• **Work order**: Write out, word for word and with no pictures, each line below from the one containing "Terceiros, PJ e" through the one containing "[Search for:] (611, 463)", both included, and no other line.

• **Extracted material**:
◆ ◆ ◆ ◆ ◆

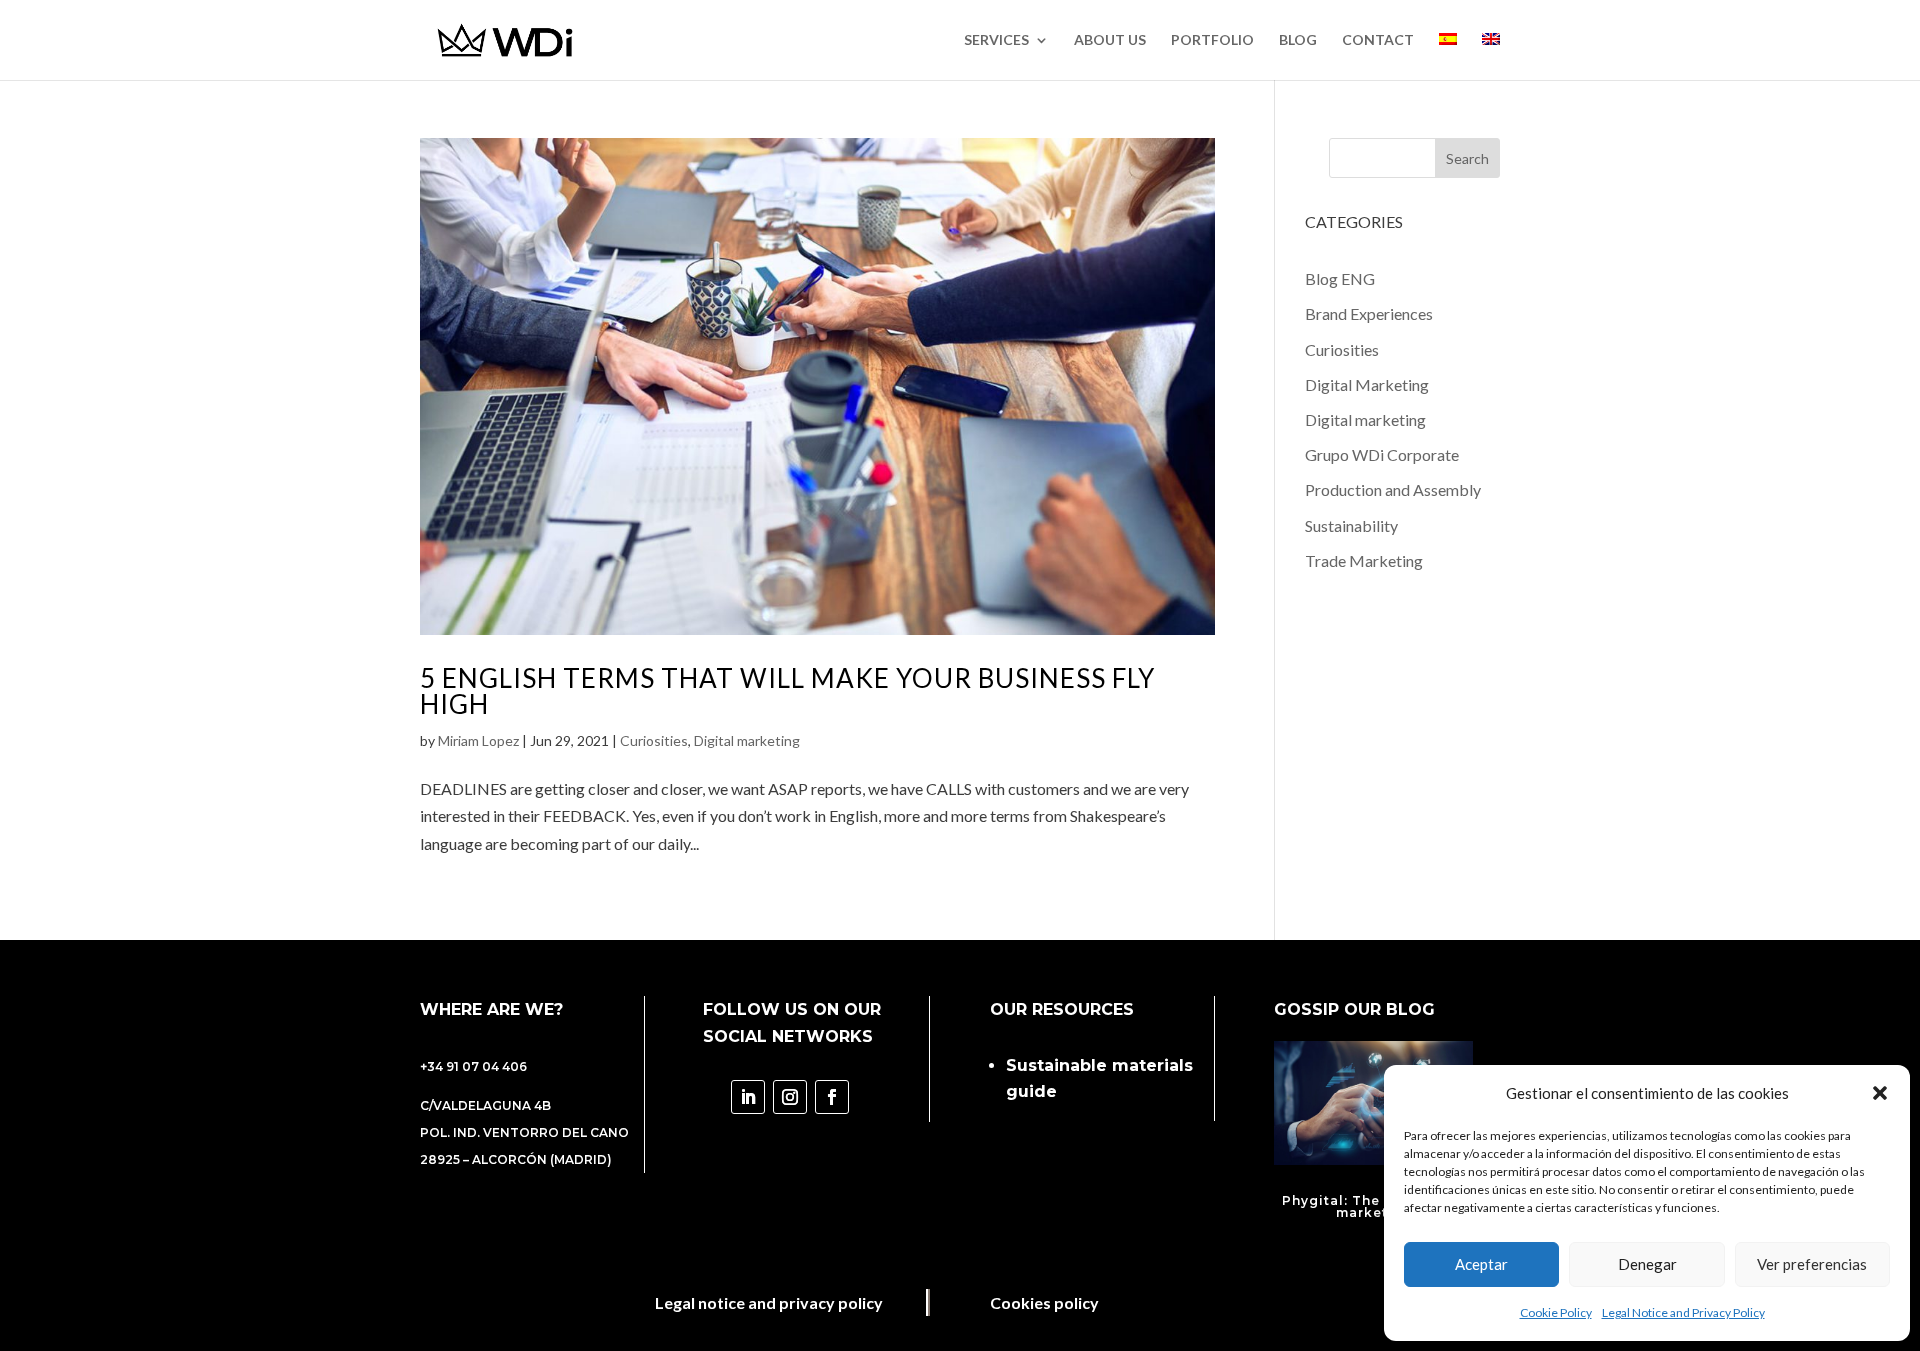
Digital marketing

◆ ◆ ◆ ◆ ◆

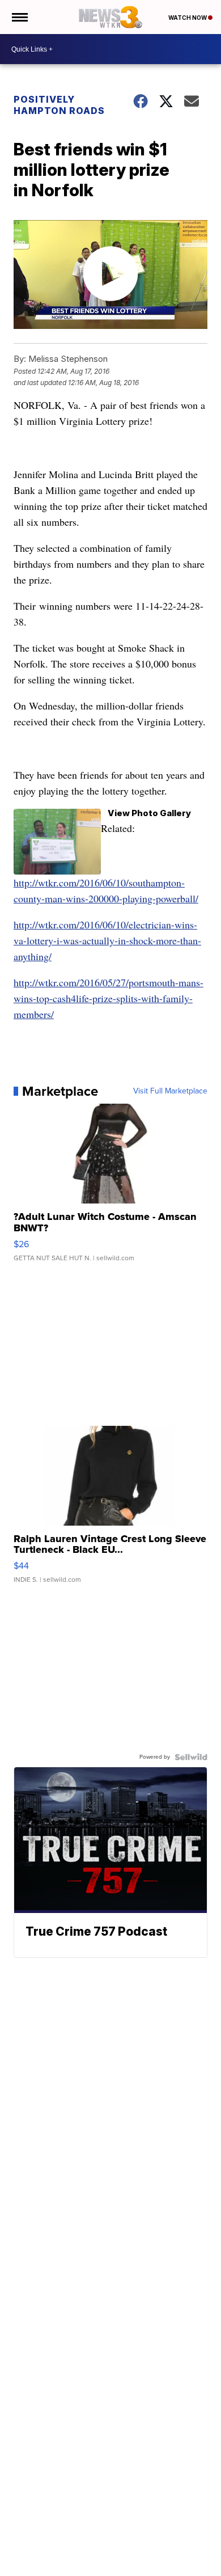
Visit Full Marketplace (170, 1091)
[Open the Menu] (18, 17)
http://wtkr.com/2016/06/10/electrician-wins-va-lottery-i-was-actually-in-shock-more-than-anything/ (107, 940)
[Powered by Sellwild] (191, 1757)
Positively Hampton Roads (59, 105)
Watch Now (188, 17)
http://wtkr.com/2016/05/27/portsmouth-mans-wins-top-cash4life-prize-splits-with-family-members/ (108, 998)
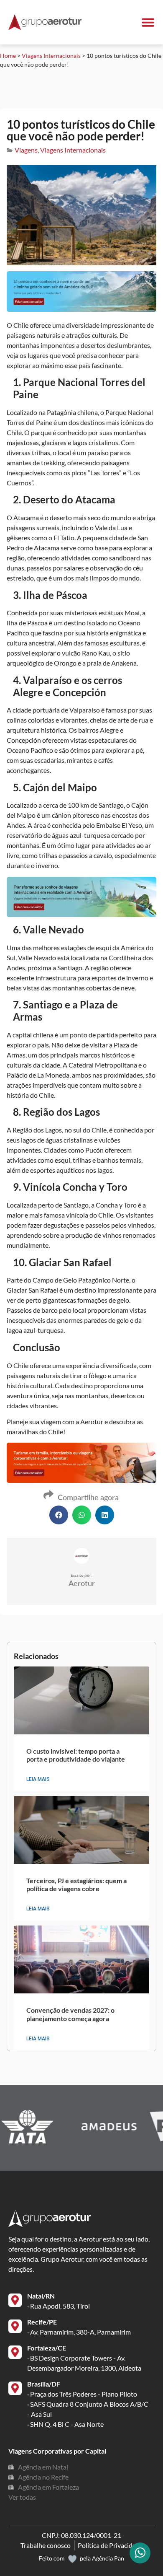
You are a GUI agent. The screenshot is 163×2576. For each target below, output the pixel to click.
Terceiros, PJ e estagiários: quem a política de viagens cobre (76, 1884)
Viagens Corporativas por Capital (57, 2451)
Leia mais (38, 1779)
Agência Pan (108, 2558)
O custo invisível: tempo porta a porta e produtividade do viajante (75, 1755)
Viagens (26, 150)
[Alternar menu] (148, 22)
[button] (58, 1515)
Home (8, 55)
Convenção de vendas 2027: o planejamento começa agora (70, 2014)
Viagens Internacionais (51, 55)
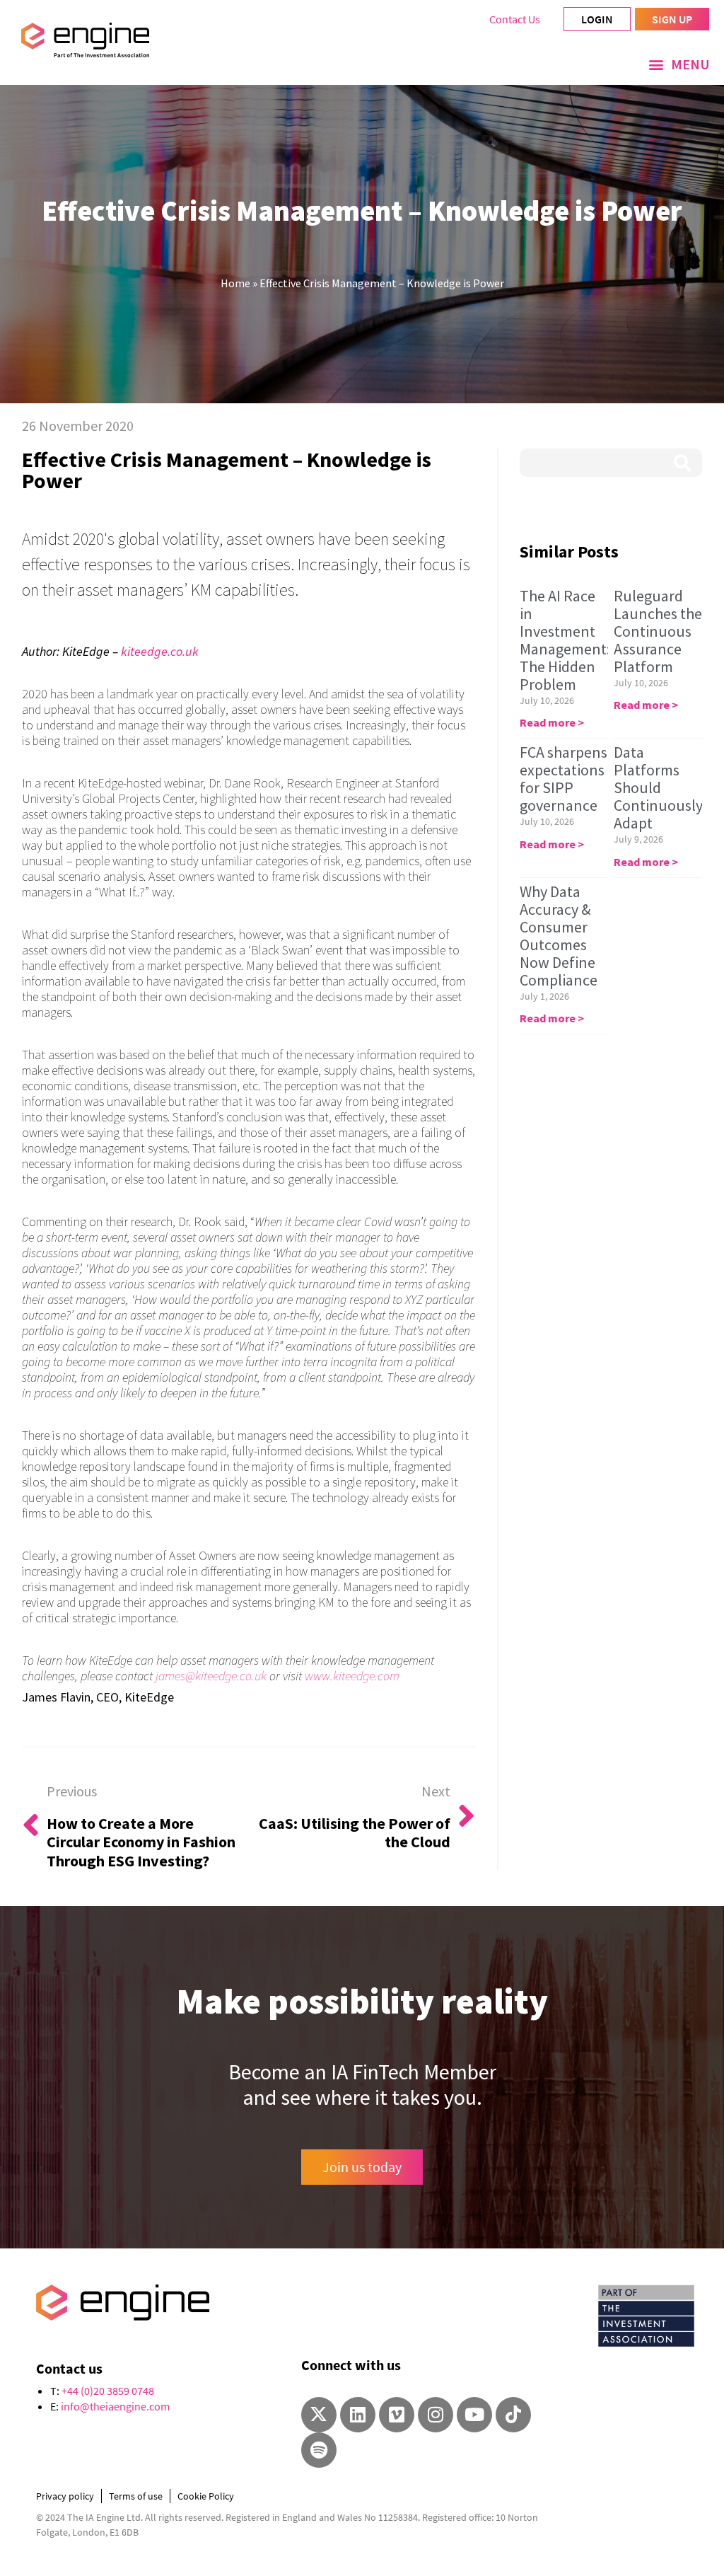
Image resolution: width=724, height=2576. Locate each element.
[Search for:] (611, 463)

◆ ◆ ◆ ◆ ◆

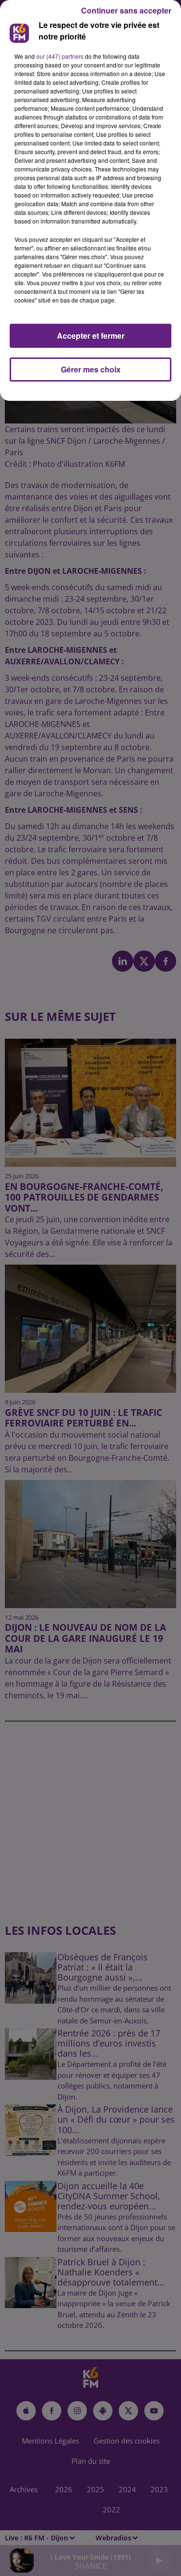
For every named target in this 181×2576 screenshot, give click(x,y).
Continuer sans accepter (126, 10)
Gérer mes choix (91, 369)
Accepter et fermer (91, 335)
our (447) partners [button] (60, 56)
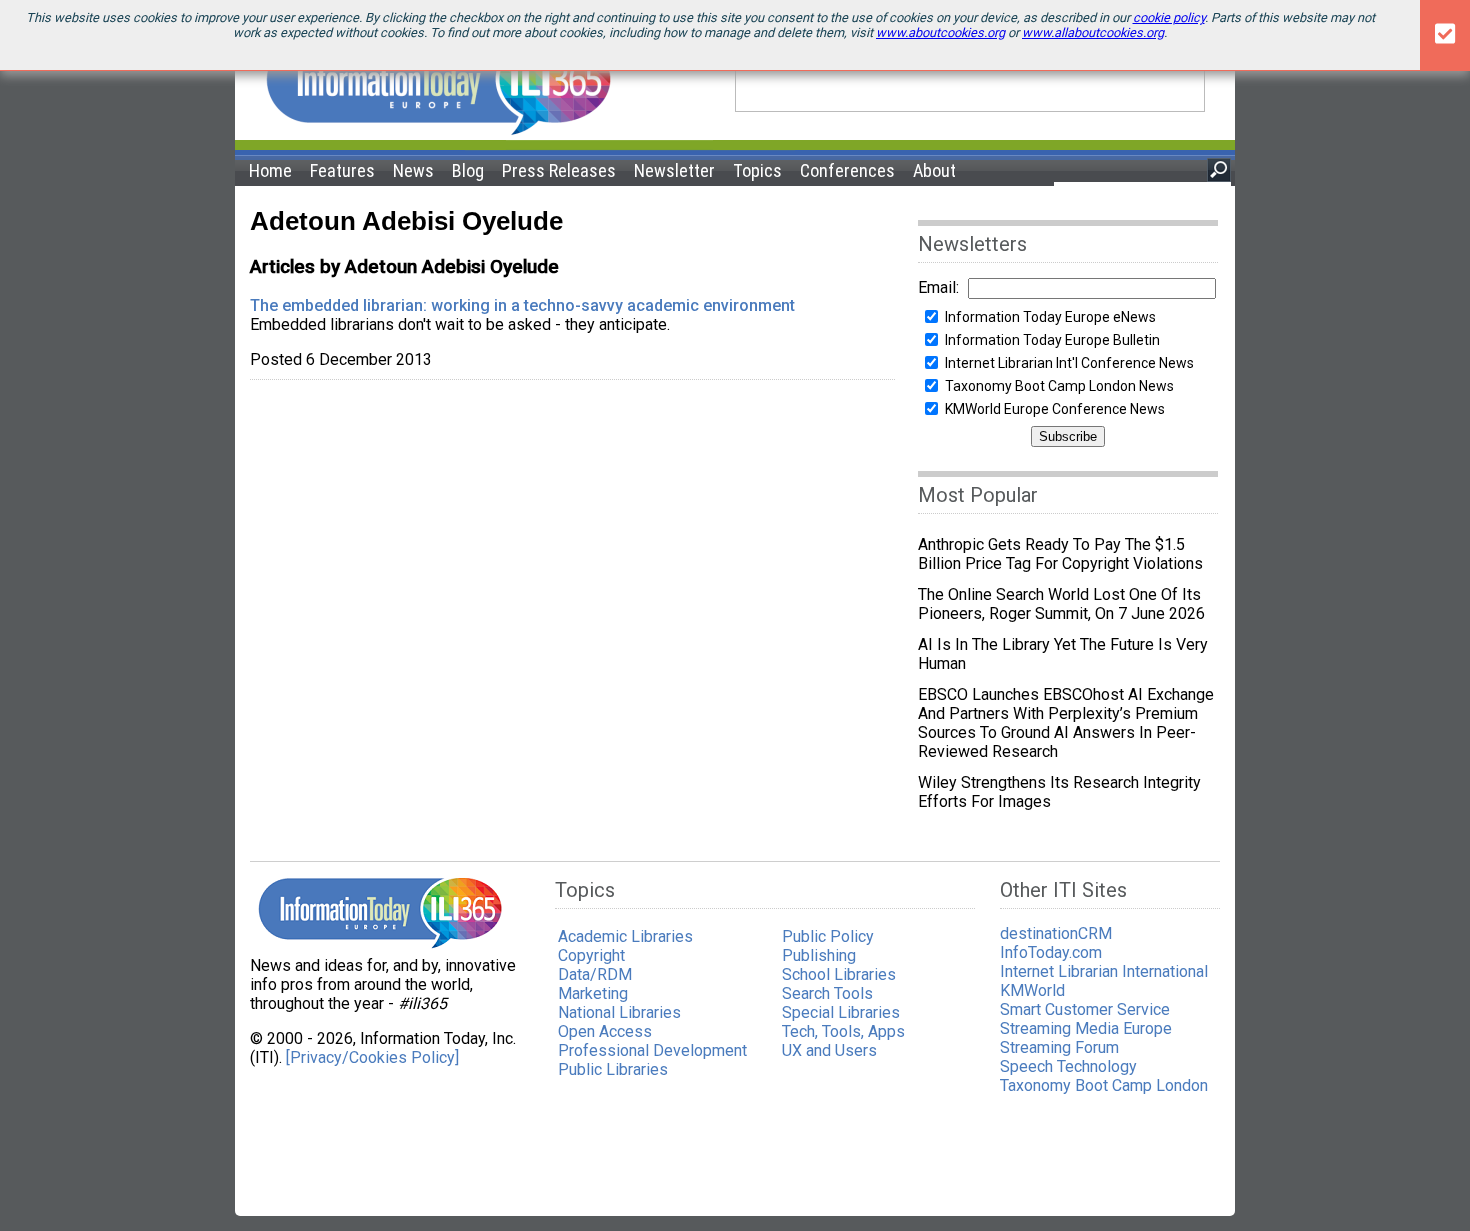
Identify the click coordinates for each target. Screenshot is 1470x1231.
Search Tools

◆ ◆ ◆ ◆ ◆

• **Task response**:
Terceiros, PJ e estagiários: quem a política de viagens cobre (76, 1884)
Viagens Corporativas por Capital (57, 2451)
Leia mais (38, 1779)
Agência Pan (108, 2558)
O custo invisível: tempo porta a porta e produtividade do viajante (75, 1755)
Viagens (26, 150)
[Alternar menu] (148, 22)
[button] (58, 1515)
Home (8, 55)
Convenção de vendas 2027: o planejamento começa agora (70, 2014)
Viagens Internacionais (51, 55)
Image resolution: width=724, height=2576. Locate each element.
[Search for:] (611, 463)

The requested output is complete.